▸ Exercise requirements
Tally up the lines in the material where the word "Given" appears, then give the total and nothing else.

▸ Input for this task
········

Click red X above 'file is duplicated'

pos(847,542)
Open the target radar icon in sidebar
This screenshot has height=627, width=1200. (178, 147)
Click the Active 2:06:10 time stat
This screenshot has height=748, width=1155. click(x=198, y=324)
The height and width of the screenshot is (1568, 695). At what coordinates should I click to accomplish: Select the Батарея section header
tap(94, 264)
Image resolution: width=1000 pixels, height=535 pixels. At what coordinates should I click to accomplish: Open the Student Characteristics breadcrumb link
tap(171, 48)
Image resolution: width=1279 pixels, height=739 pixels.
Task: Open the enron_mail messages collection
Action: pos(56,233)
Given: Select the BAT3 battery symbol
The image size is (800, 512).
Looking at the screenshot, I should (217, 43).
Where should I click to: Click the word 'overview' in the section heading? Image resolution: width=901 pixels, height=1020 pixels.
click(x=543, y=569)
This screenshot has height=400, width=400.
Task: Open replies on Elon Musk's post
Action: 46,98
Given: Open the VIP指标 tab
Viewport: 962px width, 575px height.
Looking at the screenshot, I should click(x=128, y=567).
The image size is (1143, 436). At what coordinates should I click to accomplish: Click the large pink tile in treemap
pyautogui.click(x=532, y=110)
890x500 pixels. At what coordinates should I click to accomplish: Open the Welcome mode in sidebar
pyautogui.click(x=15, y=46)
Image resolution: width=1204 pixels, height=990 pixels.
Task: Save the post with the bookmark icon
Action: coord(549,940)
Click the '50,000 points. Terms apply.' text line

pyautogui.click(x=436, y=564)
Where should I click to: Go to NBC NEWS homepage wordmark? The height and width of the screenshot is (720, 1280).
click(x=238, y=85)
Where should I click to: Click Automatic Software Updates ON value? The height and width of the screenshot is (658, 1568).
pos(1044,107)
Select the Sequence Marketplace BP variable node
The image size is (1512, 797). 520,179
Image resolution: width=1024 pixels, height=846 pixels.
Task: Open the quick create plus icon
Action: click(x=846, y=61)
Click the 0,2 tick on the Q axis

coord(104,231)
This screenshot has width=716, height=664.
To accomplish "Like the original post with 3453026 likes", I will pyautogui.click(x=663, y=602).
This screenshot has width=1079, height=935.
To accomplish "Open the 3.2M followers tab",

········

▸ Response for this exercise
2